Americas

Could Puerto Rico’s moment be over? Leaders split on how to keep island in limelight

Just days before his dramatic ousting on Aug. 2, former Puerto Rico governor Ricardo Rosselló signed a law, with little fanfare, to move up Puerto Rico’s Democratic presidential primary elections in 2020 from June to March.

It was one of his last actions before stepping down, a move that Rosselló believed could place the embattled island on the U.S. political map next year. While Puerto Ricans on the island can’t vote in the presidential election, they’ve had the right to vote in the primaries since 1979. And in the midst of a crowded field with 23 candidates, every delegate could prove crucial to win the nomination.

“This law intends to bring national attention to Puerto Rico, especially in the upcoming Democratic primaries,” Rosselló said when he signed the law. “Currently, the primary is to be held in June, which reduces the impact we may have. By making Puerto Rico an early voting state, candidates will be forced to pay attention to our needs.”

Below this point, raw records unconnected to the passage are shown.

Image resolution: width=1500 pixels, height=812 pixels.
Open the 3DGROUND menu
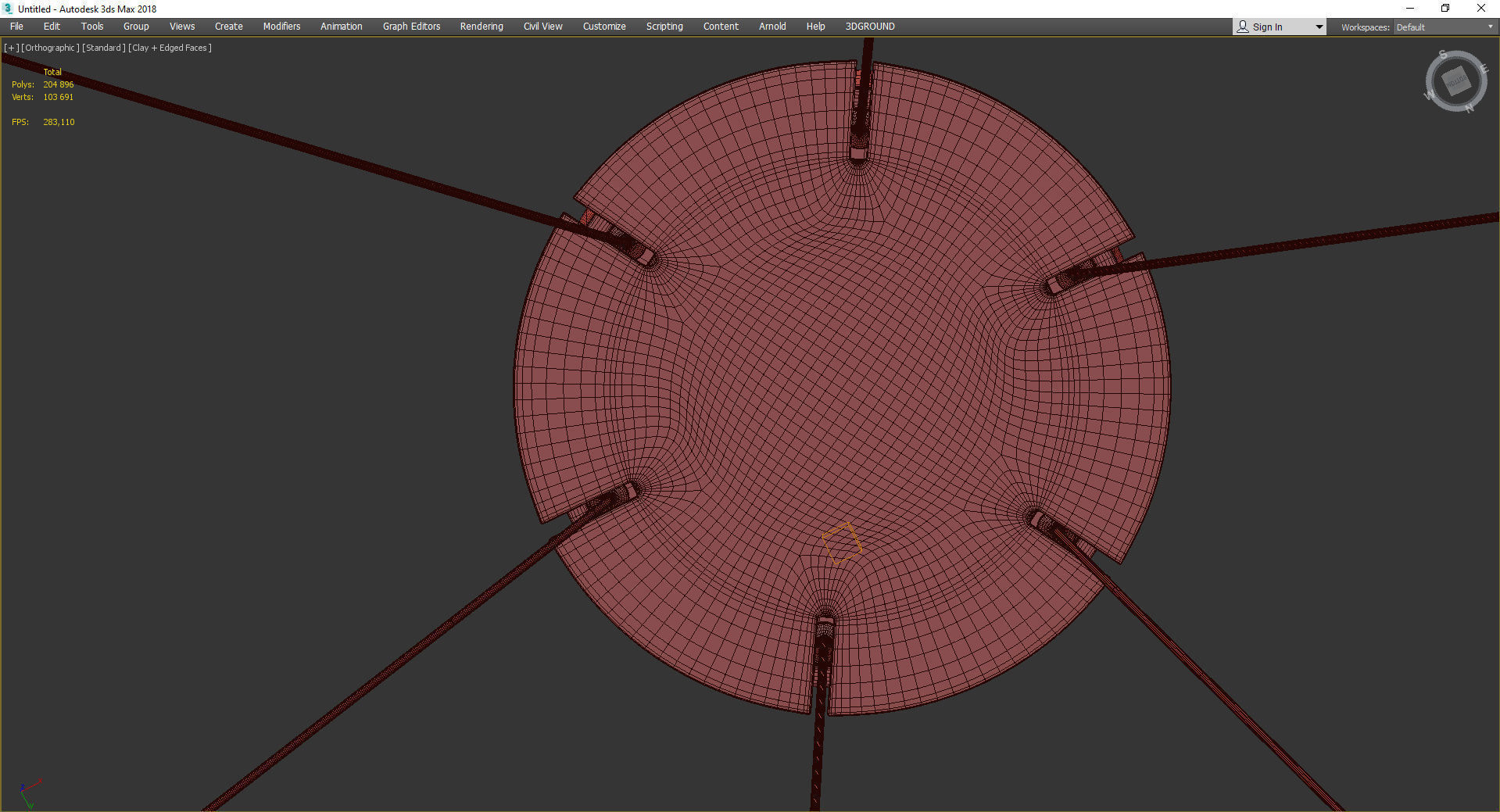tap(870, 27)
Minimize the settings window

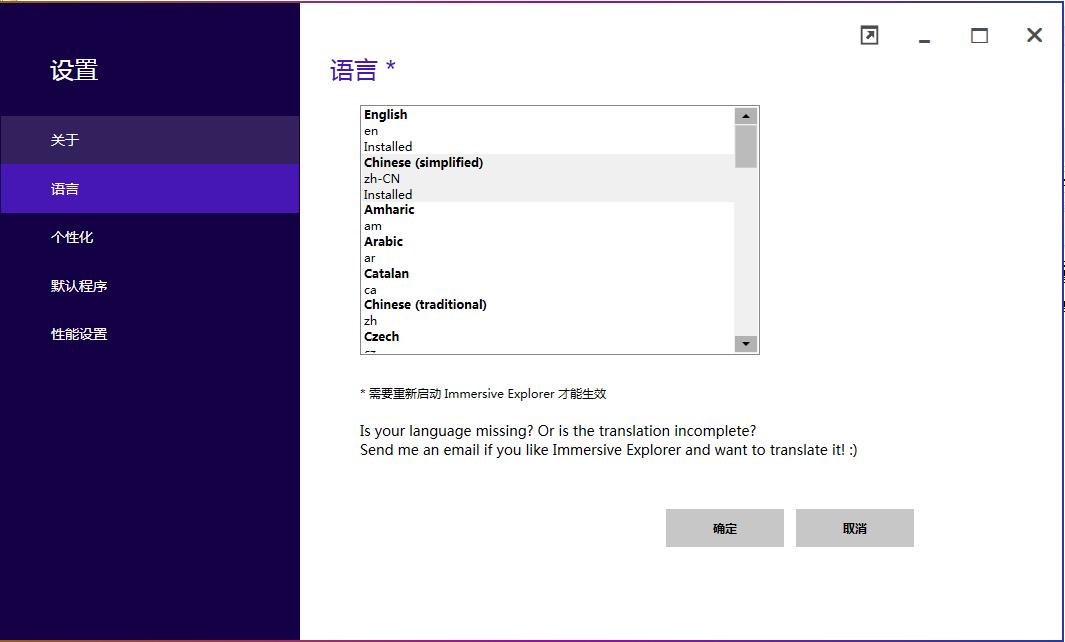924,37
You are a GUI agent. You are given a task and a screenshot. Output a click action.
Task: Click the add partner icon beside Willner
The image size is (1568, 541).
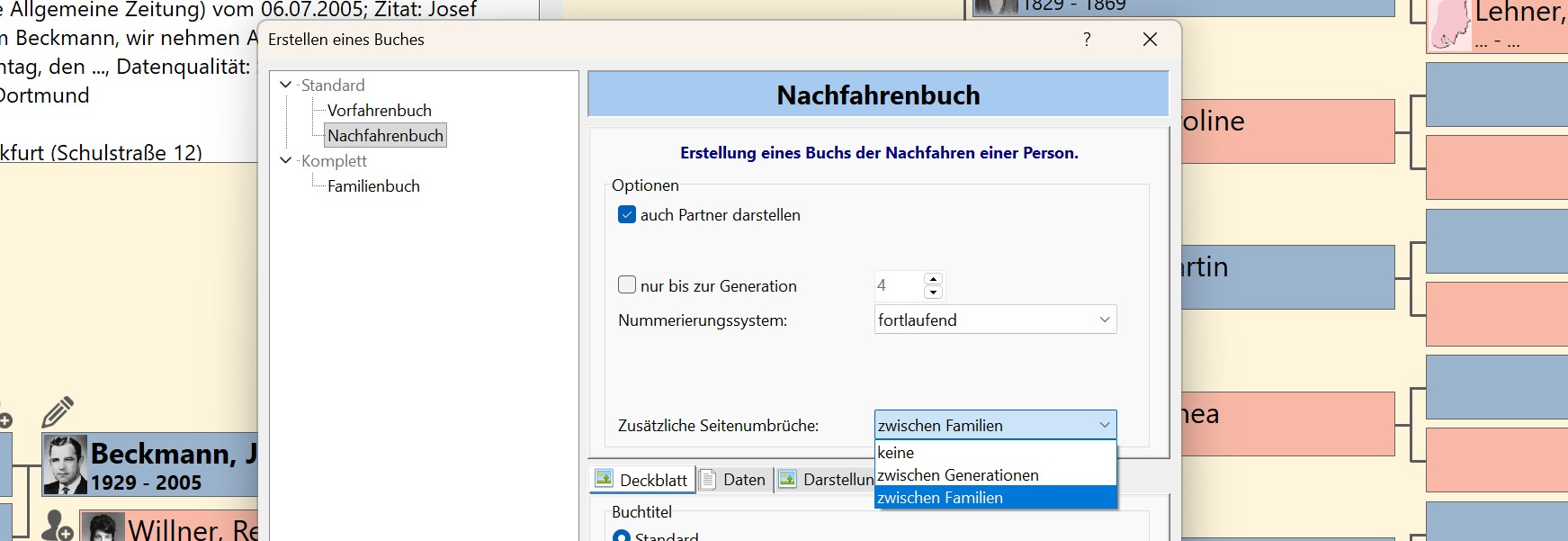click(58, 526)
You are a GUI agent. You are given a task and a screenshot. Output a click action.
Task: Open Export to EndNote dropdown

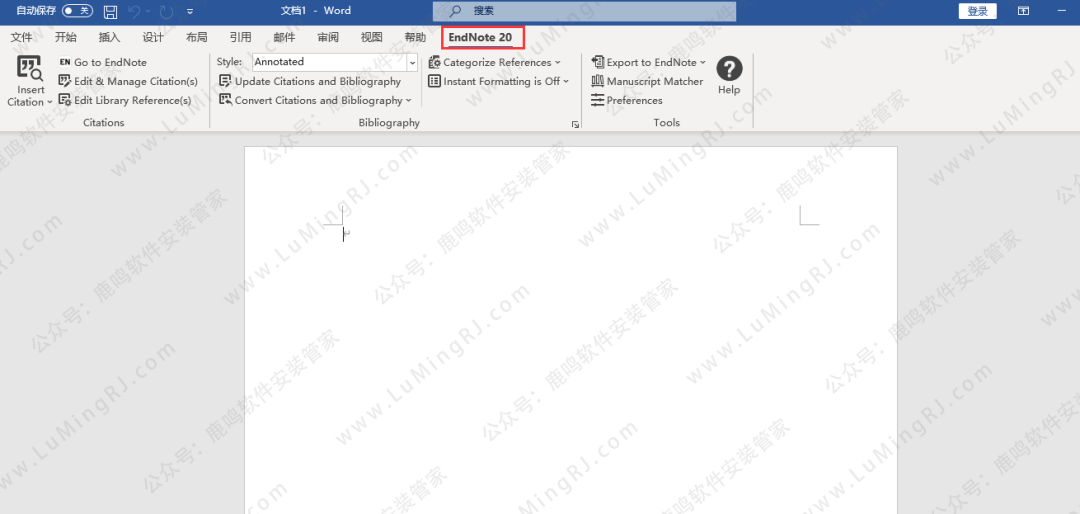[x=648, y=62]
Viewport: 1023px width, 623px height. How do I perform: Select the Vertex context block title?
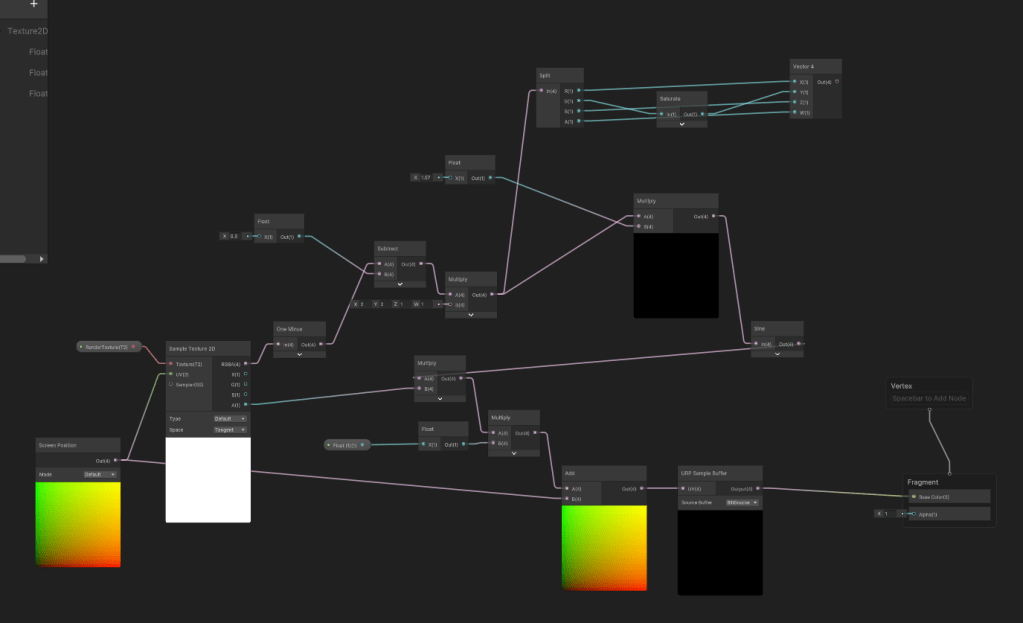click(904, 385)
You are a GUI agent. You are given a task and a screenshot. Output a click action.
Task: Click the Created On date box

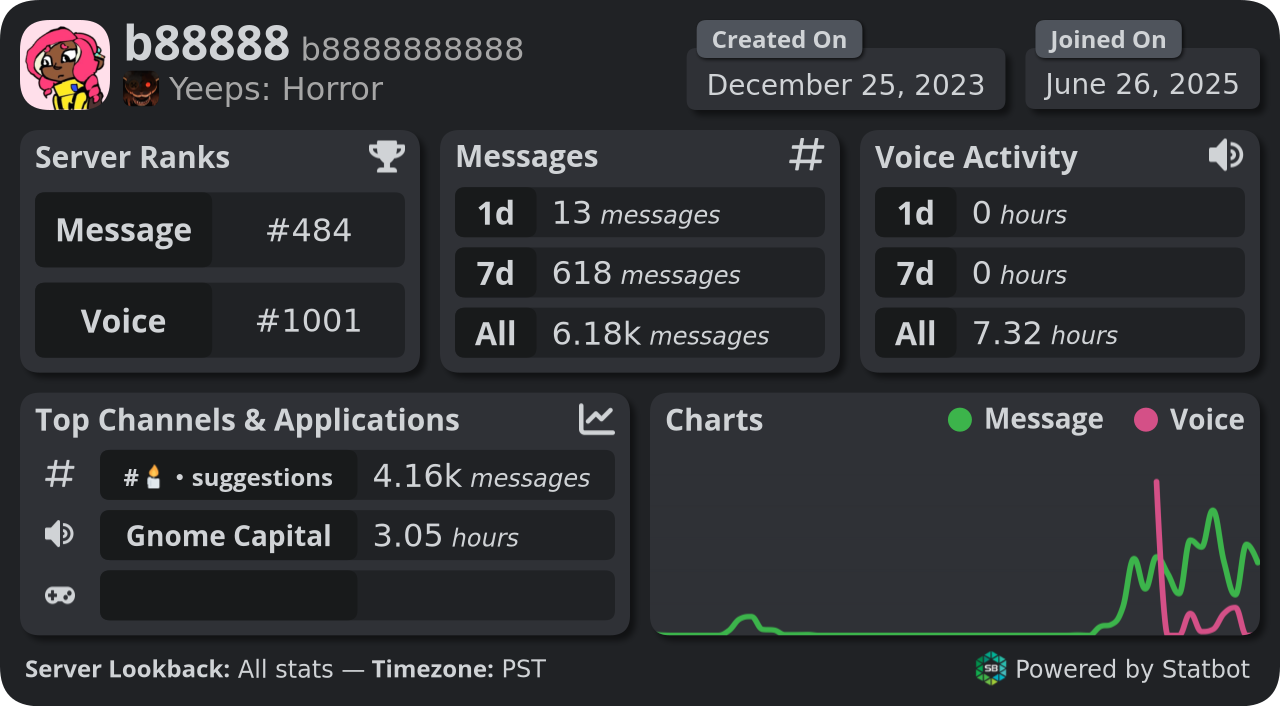click(846, 79)
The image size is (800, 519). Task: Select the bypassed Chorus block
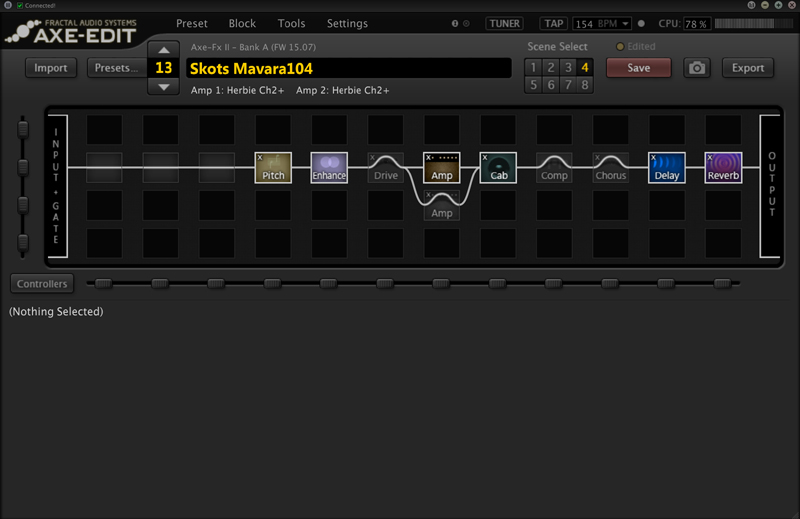pos(610,167)
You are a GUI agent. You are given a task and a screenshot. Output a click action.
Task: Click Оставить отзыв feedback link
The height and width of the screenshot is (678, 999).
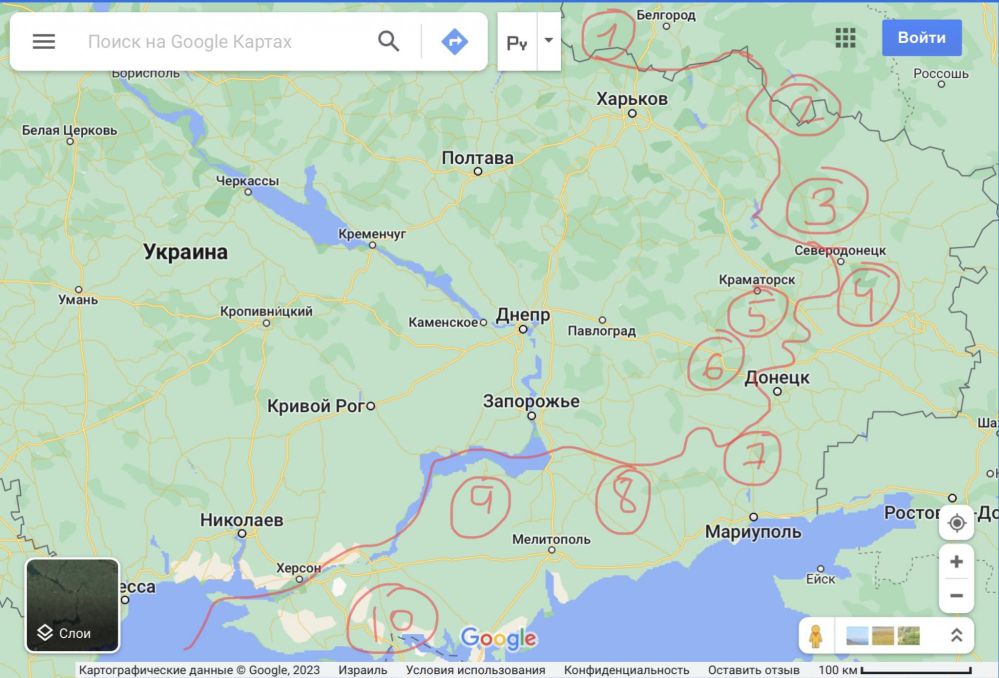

The law’s signing coincided with one of the most strained political moments in Puerto Rico’s history: the mobilization of hundreds of thousands of people throughout the island to call for the resignation of the embattled Rosselló. The protests that lasted nearly two weeks extended far beyond Puerto Rico, reaching diaspora communities large and small in places like Florida, New York, Washington D.C., and Texas.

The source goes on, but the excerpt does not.